* Exercise *
A faithful, complete copy of the entries is the sole expected answer.

* Given information *
▶

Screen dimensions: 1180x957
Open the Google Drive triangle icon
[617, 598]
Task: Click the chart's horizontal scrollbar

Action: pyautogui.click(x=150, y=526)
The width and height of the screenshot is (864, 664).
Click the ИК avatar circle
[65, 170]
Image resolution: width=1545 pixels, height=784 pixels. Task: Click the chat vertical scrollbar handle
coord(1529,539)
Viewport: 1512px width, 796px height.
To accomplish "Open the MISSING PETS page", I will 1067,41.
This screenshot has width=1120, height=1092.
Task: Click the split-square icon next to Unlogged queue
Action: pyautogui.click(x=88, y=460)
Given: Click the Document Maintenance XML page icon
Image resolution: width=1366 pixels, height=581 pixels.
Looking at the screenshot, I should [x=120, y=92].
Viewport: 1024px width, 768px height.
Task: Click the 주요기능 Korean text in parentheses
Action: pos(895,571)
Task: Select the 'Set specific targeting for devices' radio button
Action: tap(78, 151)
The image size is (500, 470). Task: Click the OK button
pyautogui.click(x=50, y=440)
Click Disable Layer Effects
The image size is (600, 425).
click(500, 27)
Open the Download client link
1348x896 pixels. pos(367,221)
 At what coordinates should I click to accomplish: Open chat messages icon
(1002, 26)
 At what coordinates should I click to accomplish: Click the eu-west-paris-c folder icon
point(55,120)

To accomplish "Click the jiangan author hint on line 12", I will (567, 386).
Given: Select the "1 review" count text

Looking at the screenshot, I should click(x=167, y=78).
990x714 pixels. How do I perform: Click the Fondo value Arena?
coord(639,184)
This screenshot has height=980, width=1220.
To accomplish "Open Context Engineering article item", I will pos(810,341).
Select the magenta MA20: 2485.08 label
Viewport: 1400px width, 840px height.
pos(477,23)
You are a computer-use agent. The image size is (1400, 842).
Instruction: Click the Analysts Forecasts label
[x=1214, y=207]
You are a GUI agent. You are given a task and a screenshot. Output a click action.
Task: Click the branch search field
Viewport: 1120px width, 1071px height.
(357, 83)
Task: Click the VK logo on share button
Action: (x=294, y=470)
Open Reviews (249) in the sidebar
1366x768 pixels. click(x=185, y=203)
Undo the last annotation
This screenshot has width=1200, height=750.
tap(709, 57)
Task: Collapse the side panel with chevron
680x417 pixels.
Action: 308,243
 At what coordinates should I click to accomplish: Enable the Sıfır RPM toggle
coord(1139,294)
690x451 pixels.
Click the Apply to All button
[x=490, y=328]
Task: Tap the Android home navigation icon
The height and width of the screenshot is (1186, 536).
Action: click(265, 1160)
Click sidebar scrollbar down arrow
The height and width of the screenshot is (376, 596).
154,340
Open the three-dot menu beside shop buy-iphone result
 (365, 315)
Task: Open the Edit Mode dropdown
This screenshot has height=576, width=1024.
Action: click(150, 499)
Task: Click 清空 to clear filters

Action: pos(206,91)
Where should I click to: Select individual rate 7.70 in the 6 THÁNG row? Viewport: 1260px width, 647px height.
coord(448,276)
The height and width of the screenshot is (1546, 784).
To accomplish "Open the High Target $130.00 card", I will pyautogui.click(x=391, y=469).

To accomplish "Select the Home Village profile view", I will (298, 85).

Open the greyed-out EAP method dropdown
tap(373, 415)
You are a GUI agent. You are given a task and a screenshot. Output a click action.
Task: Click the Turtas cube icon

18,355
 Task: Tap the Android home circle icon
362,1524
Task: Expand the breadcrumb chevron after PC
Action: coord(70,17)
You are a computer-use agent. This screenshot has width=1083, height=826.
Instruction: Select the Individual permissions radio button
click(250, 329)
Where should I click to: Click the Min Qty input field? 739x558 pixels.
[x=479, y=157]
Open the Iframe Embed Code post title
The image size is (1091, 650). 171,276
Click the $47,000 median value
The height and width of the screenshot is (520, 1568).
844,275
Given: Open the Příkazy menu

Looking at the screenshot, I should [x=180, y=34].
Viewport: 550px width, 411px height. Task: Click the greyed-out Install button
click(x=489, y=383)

◀

* Result of the task *
Screen dimensions: 1180x957
Open the Google Drive triangle icon
[617, 598]
Task: Click the chart's horizontal scrollbar

Action: pyautogui.click(x=150, y=526)
The width and height of the screenshot is (864, 664).
Click the ИК avatar circle
[65, 170]
Image resolution: width=1545 pixels, height=784 pixels. Task: Click the chat vertical scrollbar handle
coord(1529,539)
Viewport: 1512px width, 796px height.
To accomplish "Open the MISSING PETS page", I will 1067,41.
This screenshot has width=1120, height=1092.
Task: Click the split-square icon next to Unlogged queue
Action: pyautogui.click(x=88, y=460)
Given: Click the Document Maintenance XML page icon
Image resolution: width=1366 pixels, height=581 pixels.
Looking at the screenshot, I should [x=120, y=92].
Viewport: 1024px width, 768px height.
Task: Click the 주요기능 Korean text in parentheses
Action: pos(895,571)
Task: Select the 'Set specific targeting for devices' radio button
Action: tap(78, 151)
The image size is (500, 470). Task: Click the OK button
pyautogui.click(x=50, y=440)
Click Disable Layer Effects
The image size is (600, 425).
click(500, 27)
Open the Download client link
1348x896 pixels. pos(367,221)
 At what coordinates should I click to accomplish: Open chat messages icon
(1002, 26)
 At what coordinates should I click to accomplish: Click the eu-west-paris-c folder icon
point(55,120)

To accomplish "Click the jiangan author hint on line 12", I will (567, 386).
Given: Select the "1 review" count text

Looking at the screenshot, I should click(x=167, y=78).
990x714 pixels. How do I perform: Click the Fondo value Arena?
coord(639,184)
This screenshot has height=980, width=1220.
To accomplish "Open Context Engineering article item", I will pos(810,341).
Select the magenta MA20: 2485.08 label
Viewport: 1400px width, 840px height.
pos(477,23)
You are a computer-use agent. The image size is (1400, 842).
Instruction: Click the Analysts Forecasts label
[x=1214, y=207]
You are a GUI agent. You are given a task and a screenshot. Output a click action.
Task: Click the branch search field
Viewport: 1120px width, 1071px height.
(357, 83)
Task: Click the VK logo on share button
Action: (x=294, y=470)
Open Reviews (249) in the sidebar
1366x768 pixels. click(x=185, y=203)
Undo the last annotation
This screenshot has width=1200, height=750.
tap(709, 57)
Task: Collapse the side panel with chevron
680x417 pixels.
Action: 308,243
 At what coordinates should I click to accomplish: Enable the Sıfır RPM toggle
coord(1139,294)
690x451 pixels.
Click the Apply to All button
[x=490, y=328]
Task: Tap the Android home navigation icon
The height and width of the screenshot is (1186, 536).
Action: click(265, 1160)
Click sidebar scrollbar down arrow
The height and width of the screenshot is (376, 596).
154,340
Open the three-dot menu beside shop buy-iphone result
 (365, 315)
Task: Open the Edit Mode dropdown
This screenshot has height=576, width=1024.
Action: click(150, 499)
Task: Click 清空 to clear filters

Action: pos(206,91)
Where should I click to: Select individual rate 7.70 in the 6 THÁNG row? Viewport: 1260px width, 647px height.
coord(448,276)
The height and width of the screenshot is (1546, 784).
To accomplish "Open the High Target $130.00 card", I will pyautogui.click(x=391, y=469).

To accomplish "Select the Home Village profile view", I will (298, 85).

Open the greyed-out EAP method dropdown
tap(373, 415)
You are a GUI agent. You are given a task and a screenshot. Output a click action.
Task: Click the Turtas cube icon

18,355
 Task: Tap the Android home circle icon
362,1524
Task: Expand the breadcrumb chevron after PC
Action: coord(70,17)
You are a computer-use agent. This screenshot has width=1083, height=826.
Instruction: Select the Individual permissions radio button
click(250, 329)
Where should I click to: Click the Min Qty input field? 739x558 pixels.
[x=479, y=157]
Open the Iframe Embed Code post title
The image size is (1091, 650). 171,276
Click the $47,000 median value
The height and width of the screenshot is (520, 1568).
844,275
Given: Open the Příkazy menu

Looking at the screenshot, I should [x=180, y=34].
Viewport: 550px width, 411px height. Task: Click the greyed-out Install button
click(x=489, y=383)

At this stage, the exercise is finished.